The Arab American Institute applauds the efforts of the Members of Congress who have been working tirelessly to create bipartisan legislation to address the fundamental problems with our broken immigration system and to provide a pathway to citizenship for the nearly 11.5 million undocumented immigrants currently living and working in the United States, but this bill overshadows the work of Members that have offered thoughtful and fair proposals to advance immigration reform.

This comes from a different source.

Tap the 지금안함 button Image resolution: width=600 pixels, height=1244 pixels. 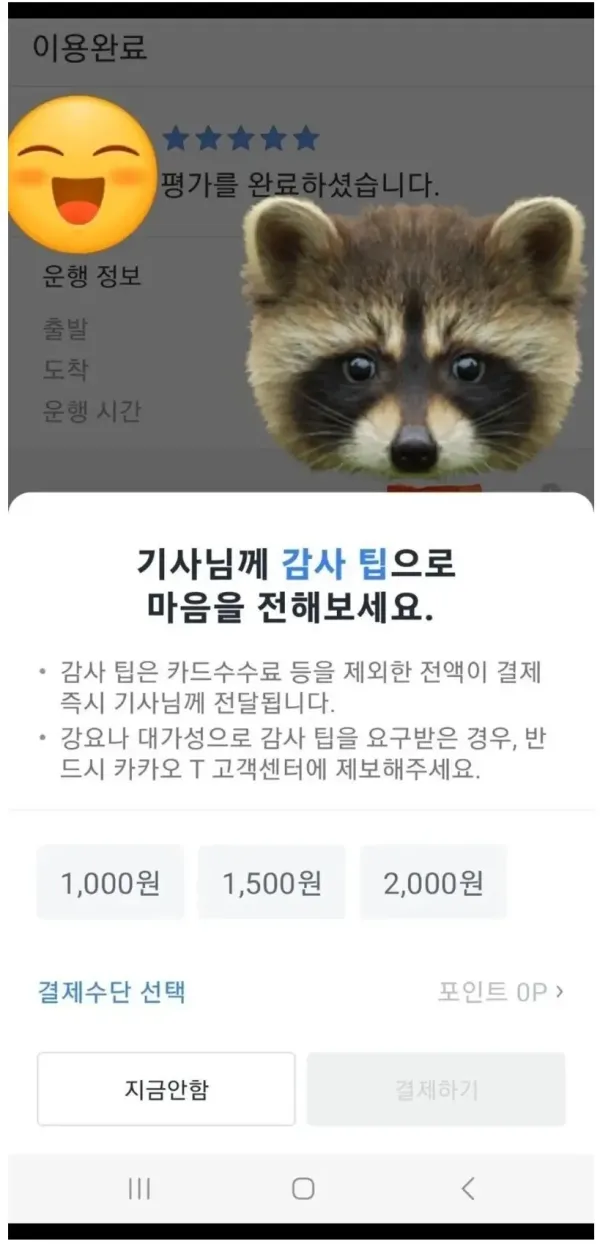coord(166,1089)
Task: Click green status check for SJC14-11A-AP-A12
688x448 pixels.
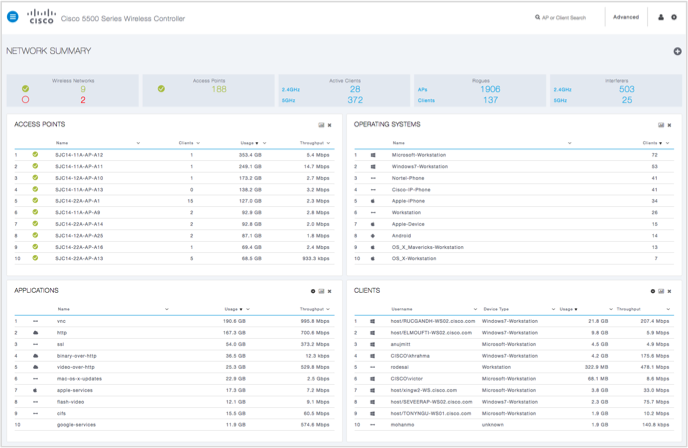Action: [35, 155]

The SAFE Act is “dead on arrival” and “not fixable,” according to comments made by John Conyers (D-MI), Ranking Member of the Judiciary Committee during the markup of the bill yesterday. Some of the major flaws of this bill include:
- Undercutting efforts to normalize the plight of millions of undocumented immigrants who otherwise would be eligible for legalization under the Senate bill. In fact, this bill would make undocumented immigrants subject to criminal prosecution, a remake of H.R. 4437, the punitive “Sensenbrenner Bill” that passed the House in 2005 but did not receive further consideration.
- Granting states and localities full authority to create, implement, and enforce their own criminal and civil penalties for federal immigration violations. This provision directly contravenes the Supreme Court’s decision in Arizona v. United States, 132 S. Ct. 2492 (2012), which reaffirmed that states may not enact their own criminal penalties for violations of federal immigration law even when the state law mirrors the federal provision. Allowing all 50 states and countless localities to implement their own immigration laws is not workable, encourages racial profiling, and will ultimately decrease public safety and adversely impact relationships between law enforcement and immigrant communities and communities of color.

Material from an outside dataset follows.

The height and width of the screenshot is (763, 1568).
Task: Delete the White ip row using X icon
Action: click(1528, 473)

- Expanding the failed 287(g) program. This provision would usurp the federal government’s authority to regulate immigration laws and enforcement by requiring that DHS accede to any state or local jurisdiction’s request to participate in the 287(g) program, except where a “compelling reason” exists to refuse participation. Under current law, either DHS or the state or local party to the 287(g) agreement may terminate the agreement for any reason; however, the SAFE Act restricts the DHS’s ability to terminate agreements. This is particularly problematic given the many documented abuses by deputized state and local officers that have occurred under the program.

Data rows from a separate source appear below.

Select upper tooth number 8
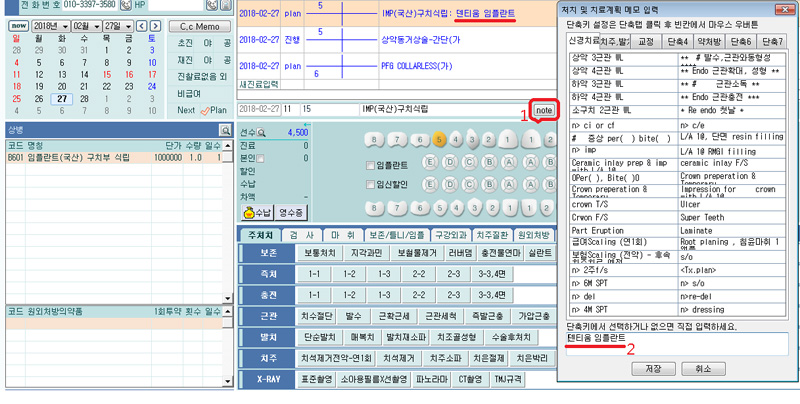800x404 pixels. click(x=375, y=139)
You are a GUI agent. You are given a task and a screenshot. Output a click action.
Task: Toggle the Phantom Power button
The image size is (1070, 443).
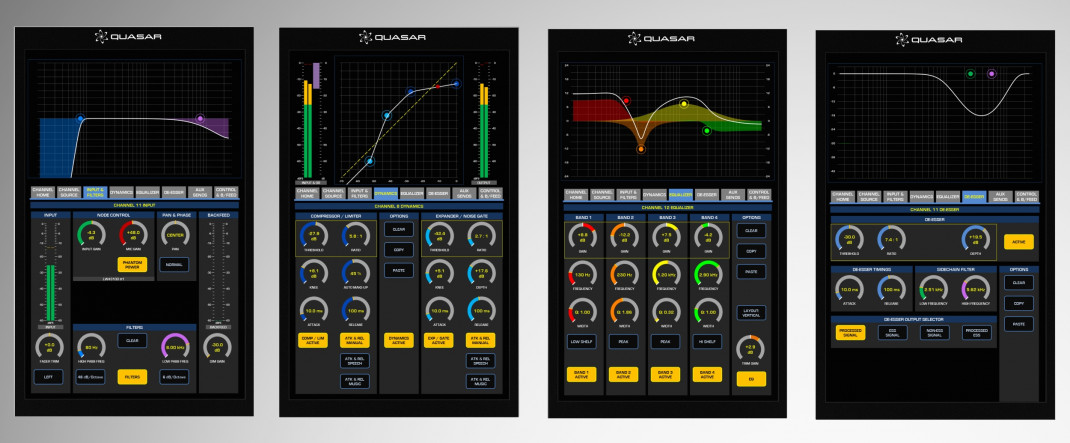130,265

- Wrongfully detaining and racial profiling simply because someone “looks undocumented” and would be subject to pretextual stops, arrests, and detention.
The issue of securing our borders is an important one; while purportedly its objective, the SAFE Act does little to advance that goal and undermines bipartisan, thoughtful efforts to reform our immigration system. Should this bill come to the floor for a vote, we urge all Members of the House to oppose it.